Dear Annie: My husband and I are in our mid-70s. Our three youngest grandchildren are 6, 9 and 10. They live in another state, and once a year our son brings them here for a week. The whole time they are here, my husband and I are full of anxiety and anger over the lack of respect, boundaries and discipline. I got anti-anxiety medication to take during their most recent visit. I am constantly reprimanding them for throwing chips all over the floor, breaking things, opening and closing A/C vents and so on.

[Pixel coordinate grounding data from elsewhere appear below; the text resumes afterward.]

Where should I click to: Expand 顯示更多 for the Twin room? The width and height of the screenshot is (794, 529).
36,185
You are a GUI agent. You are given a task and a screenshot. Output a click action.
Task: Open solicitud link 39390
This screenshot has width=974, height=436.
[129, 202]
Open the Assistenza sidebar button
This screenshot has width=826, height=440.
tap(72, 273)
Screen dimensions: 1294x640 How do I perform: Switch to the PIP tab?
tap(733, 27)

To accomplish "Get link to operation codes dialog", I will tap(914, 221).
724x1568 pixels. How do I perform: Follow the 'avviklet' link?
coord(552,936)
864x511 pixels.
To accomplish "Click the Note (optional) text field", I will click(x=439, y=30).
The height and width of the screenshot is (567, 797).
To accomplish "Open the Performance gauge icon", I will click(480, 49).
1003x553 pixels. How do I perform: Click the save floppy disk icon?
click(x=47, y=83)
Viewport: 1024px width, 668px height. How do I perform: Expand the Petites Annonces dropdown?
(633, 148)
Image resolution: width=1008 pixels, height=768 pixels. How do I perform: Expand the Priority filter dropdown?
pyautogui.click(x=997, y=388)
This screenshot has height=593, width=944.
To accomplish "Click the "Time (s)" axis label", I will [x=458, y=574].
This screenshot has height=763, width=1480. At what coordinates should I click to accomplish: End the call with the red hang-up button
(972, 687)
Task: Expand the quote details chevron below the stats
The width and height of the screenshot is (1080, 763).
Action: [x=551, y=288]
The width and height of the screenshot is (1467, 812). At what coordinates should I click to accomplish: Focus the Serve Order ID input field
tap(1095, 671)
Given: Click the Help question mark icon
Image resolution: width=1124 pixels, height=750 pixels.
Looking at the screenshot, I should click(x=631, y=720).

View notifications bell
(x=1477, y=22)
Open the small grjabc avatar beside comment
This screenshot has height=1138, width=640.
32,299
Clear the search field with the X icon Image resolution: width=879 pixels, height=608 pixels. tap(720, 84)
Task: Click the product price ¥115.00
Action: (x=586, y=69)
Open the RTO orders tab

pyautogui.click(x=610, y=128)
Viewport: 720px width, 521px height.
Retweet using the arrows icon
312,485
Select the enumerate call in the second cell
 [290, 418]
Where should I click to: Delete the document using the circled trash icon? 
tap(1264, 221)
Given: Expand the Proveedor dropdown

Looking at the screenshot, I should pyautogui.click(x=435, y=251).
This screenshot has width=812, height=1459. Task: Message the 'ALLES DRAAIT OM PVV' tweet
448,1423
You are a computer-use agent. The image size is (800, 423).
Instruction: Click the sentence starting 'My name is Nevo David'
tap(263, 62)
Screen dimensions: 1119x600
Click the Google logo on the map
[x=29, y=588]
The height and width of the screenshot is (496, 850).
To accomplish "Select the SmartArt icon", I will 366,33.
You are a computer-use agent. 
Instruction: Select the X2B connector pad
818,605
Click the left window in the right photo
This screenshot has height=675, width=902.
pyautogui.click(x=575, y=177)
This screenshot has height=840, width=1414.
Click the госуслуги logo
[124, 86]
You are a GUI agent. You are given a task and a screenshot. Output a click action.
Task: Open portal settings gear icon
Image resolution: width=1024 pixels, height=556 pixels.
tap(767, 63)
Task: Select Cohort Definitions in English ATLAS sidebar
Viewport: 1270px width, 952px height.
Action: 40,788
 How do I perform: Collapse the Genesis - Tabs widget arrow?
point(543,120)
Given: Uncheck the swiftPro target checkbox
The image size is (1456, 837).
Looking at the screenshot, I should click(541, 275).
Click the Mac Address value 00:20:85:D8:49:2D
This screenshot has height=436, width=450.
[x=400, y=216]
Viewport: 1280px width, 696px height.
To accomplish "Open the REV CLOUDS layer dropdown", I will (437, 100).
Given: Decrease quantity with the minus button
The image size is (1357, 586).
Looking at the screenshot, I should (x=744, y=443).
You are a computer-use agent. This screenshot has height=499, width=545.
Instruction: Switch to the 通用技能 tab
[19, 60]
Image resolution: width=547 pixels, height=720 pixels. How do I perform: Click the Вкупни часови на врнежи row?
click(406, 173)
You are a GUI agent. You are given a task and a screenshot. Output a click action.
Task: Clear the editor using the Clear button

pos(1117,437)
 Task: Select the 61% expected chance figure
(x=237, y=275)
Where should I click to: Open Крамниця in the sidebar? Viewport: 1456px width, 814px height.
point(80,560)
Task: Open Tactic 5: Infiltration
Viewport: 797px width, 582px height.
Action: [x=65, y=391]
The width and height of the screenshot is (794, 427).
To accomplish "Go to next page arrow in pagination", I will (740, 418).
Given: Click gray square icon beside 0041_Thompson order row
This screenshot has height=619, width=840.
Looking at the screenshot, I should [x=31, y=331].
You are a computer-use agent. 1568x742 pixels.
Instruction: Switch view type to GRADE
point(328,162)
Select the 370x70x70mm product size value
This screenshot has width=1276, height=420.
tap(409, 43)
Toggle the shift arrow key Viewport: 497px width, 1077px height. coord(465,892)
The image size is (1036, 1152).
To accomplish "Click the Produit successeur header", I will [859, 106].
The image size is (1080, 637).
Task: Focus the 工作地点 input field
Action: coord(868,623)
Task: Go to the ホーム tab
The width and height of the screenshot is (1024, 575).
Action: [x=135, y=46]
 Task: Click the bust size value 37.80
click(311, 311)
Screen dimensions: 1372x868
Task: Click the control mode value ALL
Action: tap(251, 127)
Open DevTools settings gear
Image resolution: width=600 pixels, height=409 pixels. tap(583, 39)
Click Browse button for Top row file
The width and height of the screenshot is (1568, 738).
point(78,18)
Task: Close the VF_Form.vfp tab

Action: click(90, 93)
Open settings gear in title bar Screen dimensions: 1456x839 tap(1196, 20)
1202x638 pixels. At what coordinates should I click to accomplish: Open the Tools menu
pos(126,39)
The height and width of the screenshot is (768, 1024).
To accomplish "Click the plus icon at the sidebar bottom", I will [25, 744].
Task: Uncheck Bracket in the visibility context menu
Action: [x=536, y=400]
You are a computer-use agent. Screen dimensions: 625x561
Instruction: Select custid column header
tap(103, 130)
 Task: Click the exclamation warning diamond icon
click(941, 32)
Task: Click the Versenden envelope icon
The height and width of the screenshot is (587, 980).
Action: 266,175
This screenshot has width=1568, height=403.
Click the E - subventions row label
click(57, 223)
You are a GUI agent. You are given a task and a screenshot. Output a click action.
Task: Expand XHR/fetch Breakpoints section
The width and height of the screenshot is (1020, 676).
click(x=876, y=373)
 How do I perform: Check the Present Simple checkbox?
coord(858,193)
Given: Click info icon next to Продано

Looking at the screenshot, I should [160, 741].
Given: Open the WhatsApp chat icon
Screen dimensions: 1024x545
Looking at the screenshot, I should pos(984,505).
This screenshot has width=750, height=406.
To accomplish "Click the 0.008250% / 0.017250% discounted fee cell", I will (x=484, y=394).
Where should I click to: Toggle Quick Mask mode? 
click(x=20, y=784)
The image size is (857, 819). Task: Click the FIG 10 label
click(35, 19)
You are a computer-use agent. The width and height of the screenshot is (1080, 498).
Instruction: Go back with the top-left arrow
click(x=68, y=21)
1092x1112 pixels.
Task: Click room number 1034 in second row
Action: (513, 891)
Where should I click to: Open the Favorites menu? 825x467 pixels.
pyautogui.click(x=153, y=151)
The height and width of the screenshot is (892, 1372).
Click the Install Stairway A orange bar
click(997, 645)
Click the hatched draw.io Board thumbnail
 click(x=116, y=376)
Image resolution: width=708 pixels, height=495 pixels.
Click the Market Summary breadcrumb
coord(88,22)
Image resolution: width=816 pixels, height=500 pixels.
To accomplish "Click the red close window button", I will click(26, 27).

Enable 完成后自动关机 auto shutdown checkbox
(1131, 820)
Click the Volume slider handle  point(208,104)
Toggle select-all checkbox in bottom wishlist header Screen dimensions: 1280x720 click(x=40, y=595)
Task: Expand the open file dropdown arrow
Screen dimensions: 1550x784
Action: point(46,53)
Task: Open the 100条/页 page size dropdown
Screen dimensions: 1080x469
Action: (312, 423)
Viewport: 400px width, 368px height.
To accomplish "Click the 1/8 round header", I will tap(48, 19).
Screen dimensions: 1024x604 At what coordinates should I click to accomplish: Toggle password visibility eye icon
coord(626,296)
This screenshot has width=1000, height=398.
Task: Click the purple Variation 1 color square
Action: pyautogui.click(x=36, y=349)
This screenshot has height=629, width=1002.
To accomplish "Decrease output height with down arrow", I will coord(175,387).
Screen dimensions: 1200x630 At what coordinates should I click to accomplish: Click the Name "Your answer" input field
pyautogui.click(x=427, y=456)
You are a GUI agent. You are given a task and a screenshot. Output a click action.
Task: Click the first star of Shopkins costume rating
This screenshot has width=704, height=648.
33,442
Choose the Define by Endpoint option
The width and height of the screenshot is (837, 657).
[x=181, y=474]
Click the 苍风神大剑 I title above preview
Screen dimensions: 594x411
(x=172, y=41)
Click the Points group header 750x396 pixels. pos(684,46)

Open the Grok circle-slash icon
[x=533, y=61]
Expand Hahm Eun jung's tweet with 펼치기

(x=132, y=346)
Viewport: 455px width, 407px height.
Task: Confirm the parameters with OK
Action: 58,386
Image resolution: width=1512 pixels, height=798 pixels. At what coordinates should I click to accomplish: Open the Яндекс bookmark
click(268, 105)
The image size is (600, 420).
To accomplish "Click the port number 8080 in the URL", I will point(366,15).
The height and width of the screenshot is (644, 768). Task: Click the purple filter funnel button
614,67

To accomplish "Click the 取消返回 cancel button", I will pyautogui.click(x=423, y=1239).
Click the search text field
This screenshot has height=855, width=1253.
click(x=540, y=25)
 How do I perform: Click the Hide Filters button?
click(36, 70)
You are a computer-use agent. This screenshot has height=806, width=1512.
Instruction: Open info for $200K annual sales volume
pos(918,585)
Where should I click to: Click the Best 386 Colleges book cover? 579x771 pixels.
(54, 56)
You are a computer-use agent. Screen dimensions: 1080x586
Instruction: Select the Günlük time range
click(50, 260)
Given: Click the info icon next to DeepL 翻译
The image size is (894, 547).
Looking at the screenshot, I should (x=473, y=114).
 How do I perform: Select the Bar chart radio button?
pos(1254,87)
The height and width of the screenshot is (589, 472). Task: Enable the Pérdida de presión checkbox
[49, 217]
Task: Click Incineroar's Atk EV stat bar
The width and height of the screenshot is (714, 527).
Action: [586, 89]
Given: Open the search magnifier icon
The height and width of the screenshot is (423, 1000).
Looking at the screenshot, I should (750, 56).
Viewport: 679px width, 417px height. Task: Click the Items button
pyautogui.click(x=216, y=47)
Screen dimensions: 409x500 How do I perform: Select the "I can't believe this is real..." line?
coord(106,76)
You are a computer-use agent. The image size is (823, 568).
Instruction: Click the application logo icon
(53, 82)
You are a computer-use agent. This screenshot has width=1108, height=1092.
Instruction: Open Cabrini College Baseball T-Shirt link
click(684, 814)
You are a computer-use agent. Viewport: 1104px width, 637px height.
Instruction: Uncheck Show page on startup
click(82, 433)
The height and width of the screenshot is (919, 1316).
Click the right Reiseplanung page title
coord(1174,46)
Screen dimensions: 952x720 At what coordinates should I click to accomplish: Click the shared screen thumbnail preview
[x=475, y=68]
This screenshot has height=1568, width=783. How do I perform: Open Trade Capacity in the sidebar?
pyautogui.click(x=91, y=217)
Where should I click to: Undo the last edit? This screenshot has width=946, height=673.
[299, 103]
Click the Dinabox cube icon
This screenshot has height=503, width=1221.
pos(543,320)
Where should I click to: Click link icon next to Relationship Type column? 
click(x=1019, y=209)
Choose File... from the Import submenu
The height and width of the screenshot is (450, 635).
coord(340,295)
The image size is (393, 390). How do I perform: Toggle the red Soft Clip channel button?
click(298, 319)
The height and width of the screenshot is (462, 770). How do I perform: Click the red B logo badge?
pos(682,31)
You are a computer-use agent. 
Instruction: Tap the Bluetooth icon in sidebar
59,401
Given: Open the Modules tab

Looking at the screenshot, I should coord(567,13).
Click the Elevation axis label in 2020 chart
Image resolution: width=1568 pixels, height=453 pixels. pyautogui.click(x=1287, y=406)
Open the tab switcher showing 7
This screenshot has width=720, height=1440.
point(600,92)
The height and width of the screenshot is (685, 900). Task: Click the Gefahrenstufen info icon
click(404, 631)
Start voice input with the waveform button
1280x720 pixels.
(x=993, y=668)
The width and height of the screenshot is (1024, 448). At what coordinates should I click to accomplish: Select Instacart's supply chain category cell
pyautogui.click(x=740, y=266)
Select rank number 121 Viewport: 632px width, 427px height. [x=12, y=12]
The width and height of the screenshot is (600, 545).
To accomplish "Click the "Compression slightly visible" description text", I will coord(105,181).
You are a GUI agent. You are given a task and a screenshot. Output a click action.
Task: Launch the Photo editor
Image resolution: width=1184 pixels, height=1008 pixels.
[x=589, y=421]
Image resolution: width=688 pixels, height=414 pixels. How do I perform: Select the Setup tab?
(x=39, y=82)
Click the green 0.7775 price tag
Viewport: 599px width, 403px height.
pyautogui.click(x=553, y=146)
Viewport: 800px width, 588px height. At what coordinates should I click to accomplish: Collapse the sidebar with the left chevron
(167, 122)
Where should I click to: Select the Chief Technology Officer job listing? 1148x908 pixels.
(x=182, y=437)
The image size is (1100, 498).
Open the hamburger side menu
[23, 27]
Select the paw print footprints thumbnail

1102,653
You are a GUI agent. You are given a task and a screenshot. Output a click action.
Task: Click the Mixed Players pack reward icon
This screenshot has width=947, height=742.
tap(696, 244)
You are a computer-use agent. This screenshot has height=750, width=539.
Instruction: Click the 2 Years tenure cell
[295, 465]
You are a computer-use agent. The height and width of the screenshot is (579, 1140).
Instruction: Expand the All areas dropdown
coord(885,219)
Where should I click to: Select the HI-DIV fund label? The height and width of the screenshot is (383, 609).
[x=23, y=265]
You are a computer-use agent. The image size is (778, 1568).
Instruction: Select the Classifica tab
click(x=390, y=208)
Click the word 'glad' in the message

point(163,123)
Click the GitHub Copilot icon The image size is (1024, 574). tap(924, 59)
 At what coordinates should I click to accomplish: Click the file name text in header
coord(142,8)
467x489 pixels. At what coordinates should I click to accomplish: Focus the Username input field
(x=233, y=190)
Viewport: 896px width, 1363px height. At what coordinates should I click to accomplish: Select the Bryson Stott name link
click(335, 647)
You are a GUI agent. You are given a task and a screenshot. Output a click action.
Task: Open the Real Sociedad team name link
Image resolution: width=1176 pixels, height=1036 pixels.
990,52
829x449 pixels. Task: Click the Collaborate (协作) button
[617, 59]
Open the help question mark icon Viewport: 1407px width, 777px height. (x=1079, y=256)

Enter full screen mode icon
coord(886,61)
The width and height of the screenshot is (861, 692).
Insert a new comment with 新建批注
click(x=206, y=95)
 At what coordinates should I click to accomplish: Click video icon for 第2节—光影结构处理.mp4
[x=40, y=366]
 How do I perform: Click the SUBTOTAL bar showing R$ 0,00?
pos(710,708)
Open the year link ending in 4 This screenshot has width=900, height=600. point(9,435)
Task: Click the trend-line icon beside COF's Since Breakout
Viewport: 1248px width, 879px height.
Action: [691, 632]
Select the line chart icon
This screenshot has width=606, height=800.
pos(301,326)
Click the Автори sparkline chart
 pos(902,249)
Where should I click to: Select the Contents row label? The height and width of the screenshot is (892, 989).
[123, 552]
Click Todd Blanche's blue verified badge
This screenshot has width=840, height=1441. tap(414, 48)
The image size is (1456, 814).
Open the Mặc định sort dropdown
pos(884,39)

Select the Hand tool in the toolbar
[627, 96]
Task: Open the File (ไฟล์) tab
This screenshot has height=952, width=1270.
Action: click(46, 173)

My son and his wife are overwhelmed by these kids, but we do not want them visiting anymore. How do we tactfully tell our son? I have hinted about the exhaustion and frustration his kids cause, but he loves these kids and does not see what their visits do to us. It has begun to affect our health. Could you suggest a way to get this across to him without hurting his feelings? — Had Enough
Dear Had Enough: Your grandchildren are an extension of your son and of you and your husband. Banning them is not an option, but setting ground rules is. Have a frank conversation with your son. Tell him you need his help with discipline. Keep in mind that you are complaining about one week a year and your son is clearly living with poorly behaved children all the time. A mother's job is never done.
Dear Annie: My mom updated her will just before she passed and left everything equally to her kids (five of us) and her husband (my stepfather).
The house is to be occupied by her widower as long as he wants but owned by all six remaining beneficiaries. The issue is that an old, obsolete handwritten will was also left in her home in a location known to one child, "Christy."
Christy secretly asked our brother "Carl," who was staying at the house, to take the obsolete will and give it to her. Carl figured that because he knew where the old will was, he was entitled to take it. I still think what he did was wrong. Once Christy got the will, she made a point of letting all of us know that she had something we didn't.
It has been a year and a half since our mother's death. Despite my being polite to my brother, hosting him and his family for several days, when I asked for a copy of the will, he outright lied; he said he didn't think he had a copy, when we all knew he did. I have given and been so gracious to them. Am I wrong to be insulted and hurt?
I think he owes people an apology. He doesn't. I am ready to tell him to no longer contact me if this is how it will be. — Fed Up in Canada
Dear Fed Up: If you're worried the will isn't obsolete and might cause issues with the settlement of the estate, contact an attorney. If the will is definitely obsolete, why does it matter so much to you who has a copy? Their pettiness derives its power from your reaction to it. So rise above. Be too big for all the little drama.